The Beatles “Sgt. Pepper’s Lonely Hearts Club Band”

I think that’s the first time I actually TYPED “Sgt. Pepper’s…” etc, and it feels kind of weird to think about Dr. Pepper, and Chihuahuas named pepper, and lonely hearts, etc. There could be a public digital counter like the national debt clock that ticks off faster than the eye can see for every time this record is played. I’m sure more people have listened to it than have been served at McDonald’s. I feel a little bit in danger, actually, putting this on the turntable, as if this time might be the crucial spin that reaches some kind of cosmic saturation point and creates a rupture in the universe or something. But I’m trying to be objective. Because you know, as impossible as it is, that is what we strive for here at the “Farraginous Zone.”

I would be happy to never hear again: “A Little Help From My Friends.” “Getting Better.” “Fixing A Hole.” “She’s Leaving Home.” “For the Benefit of Mr. Kite.” Also: The SITAR, in any form. “Lovely Rita” sounds good only because it follows the interminable “Within You Without You.” What was I doing in 1967? Not acid, that’s for sure. I think listening to Motown on my transistor radio. I heard, from my cousin, that The Beatles said they were bigger than Jesus, or something, and I was kind of freaked out. The Partridge Family was bigger than Jesus, for me, and Tommy Roe, as well. Because I was in love. The Beatles didn’t do much for me until years and years later. When I heard that “Lucy in the Sky with Diamonds” meant LSD, I thought that was one of the coolest things I’d ever heard.

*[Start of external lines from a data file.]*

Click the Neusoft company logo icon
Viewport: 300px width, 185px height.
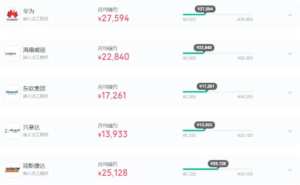[x=13, y=92]
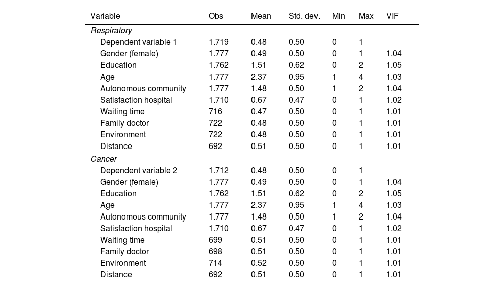The width and height of the screenshot is (504, 291).
Task: Select the Respiratory section heading
Action: tap(111, 31)
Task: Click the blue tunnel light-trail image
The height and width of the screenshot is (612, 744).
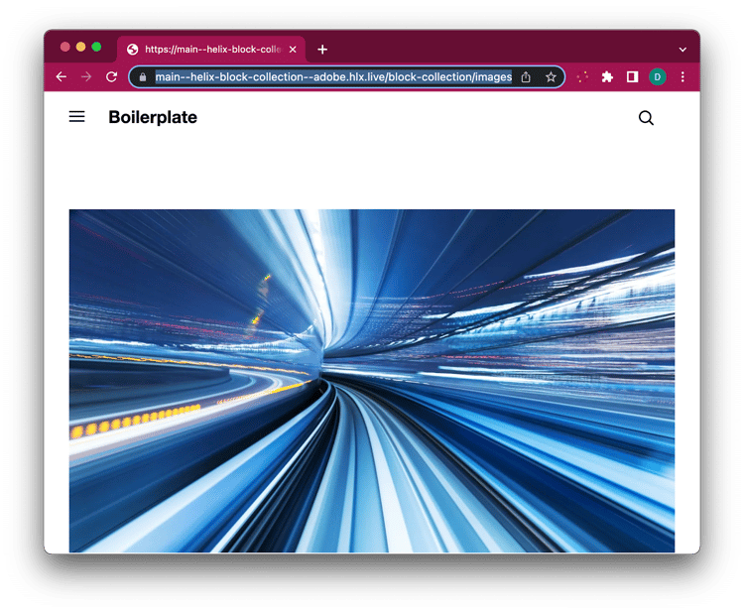Action: [372, 380]
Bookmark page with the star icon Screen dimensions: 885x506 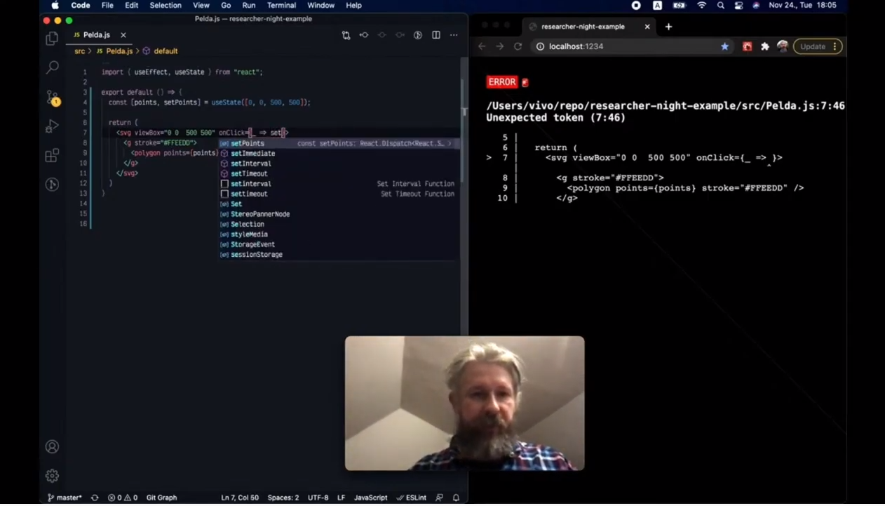pyautogui.click(x=724, y=46)
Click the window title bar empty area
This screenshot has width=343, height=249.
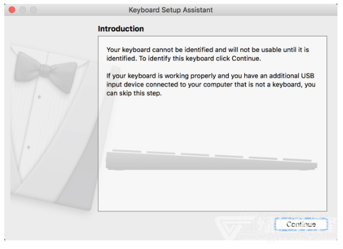(x=273, y=10)
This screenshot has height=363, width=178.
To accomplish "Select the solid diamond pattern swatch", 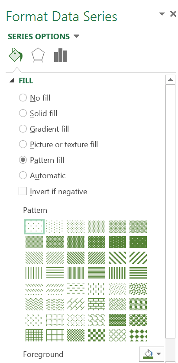I will click(x=138, y=335).
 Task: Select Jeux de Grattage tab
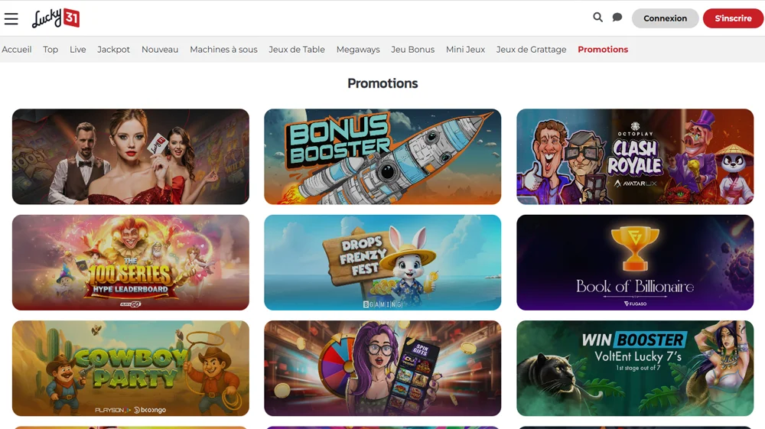pyautogui.click(x=532, y=49)
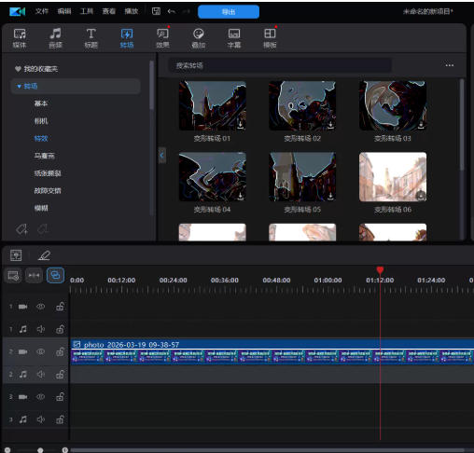Click the timeline zoom slider handle
Screen dimensions: 474x453
tap(40, 450)
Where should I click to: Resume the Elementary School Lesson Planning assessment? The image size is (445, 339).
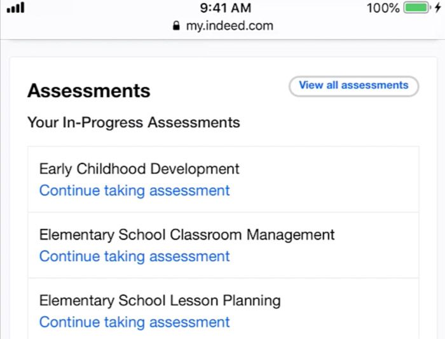coord(134,322)
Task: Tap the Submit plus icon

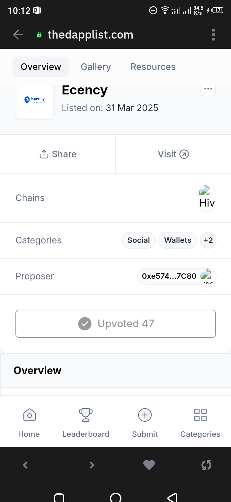Action: 145,415
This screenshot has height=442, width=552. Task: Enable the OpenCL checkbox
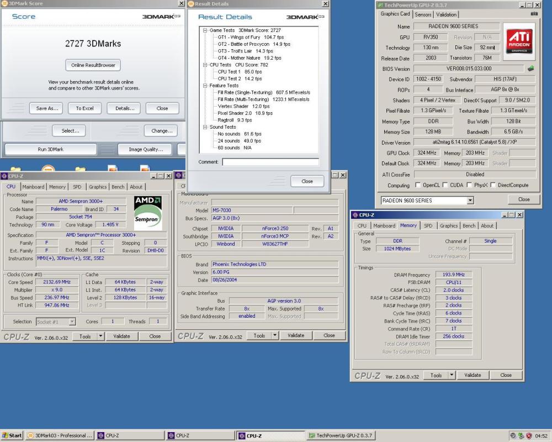click(418, 185)
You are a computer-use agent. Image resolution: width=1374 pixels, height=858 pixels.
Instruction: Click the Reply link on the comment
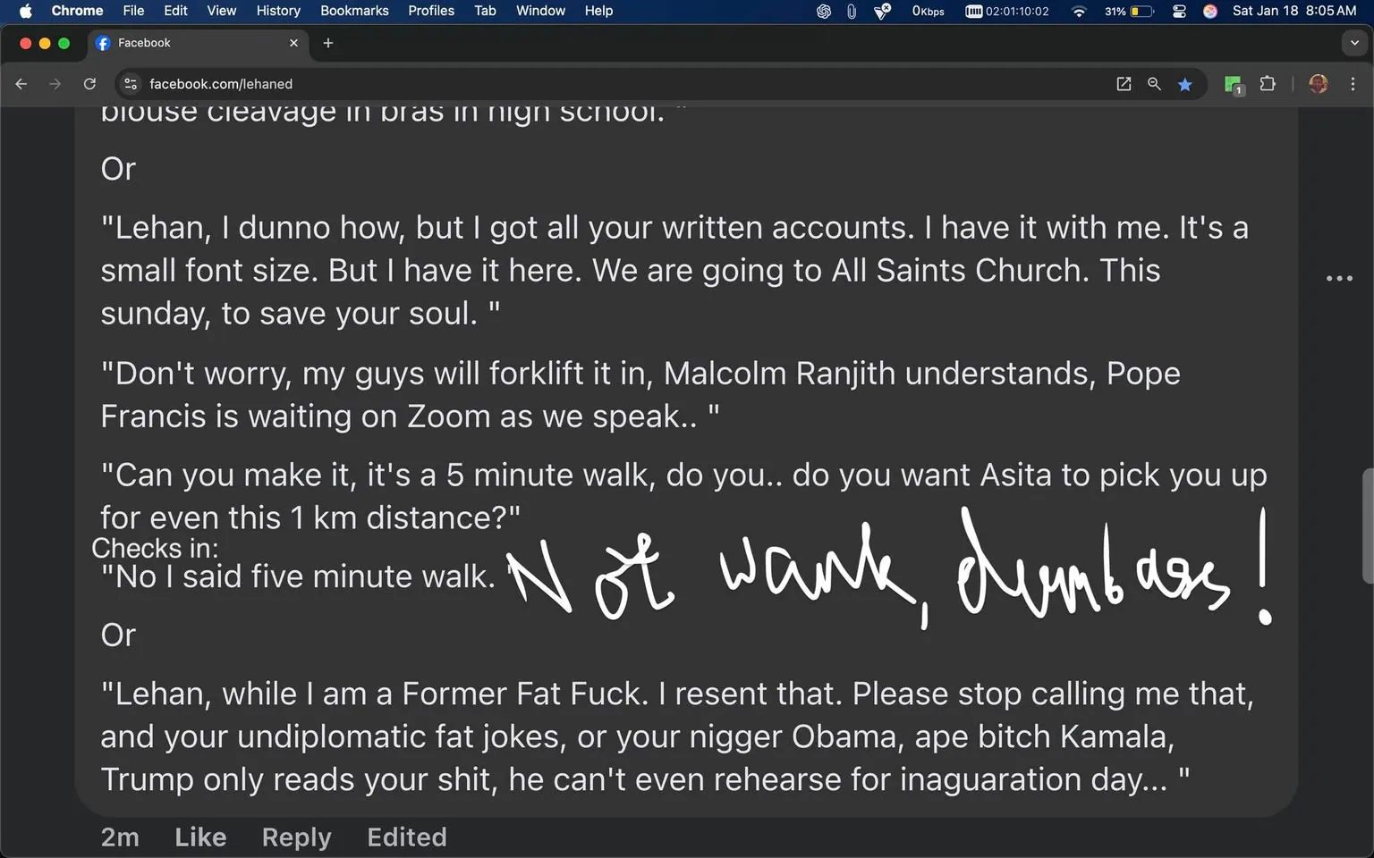pos(296,837)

I still kind of like “A Day In The Life” at least. I mean, how can you argue with a line like: “four thousand holes in Blackburn, Lancashire?” If anyone knows what that means, I’ll thank them to please NOT tell me and ruin the spell. But I think I still have feelings about that song mostly because when I had laughing gas for the first time, my dentist, Dr. Verringer, happened to be playing that song. It was no accident; he loved The Beatles, that’s all he played in the office. I think he got some kind of thrill out of the fact that a guy was getting high in his chair while that song was playing. I can’t complain.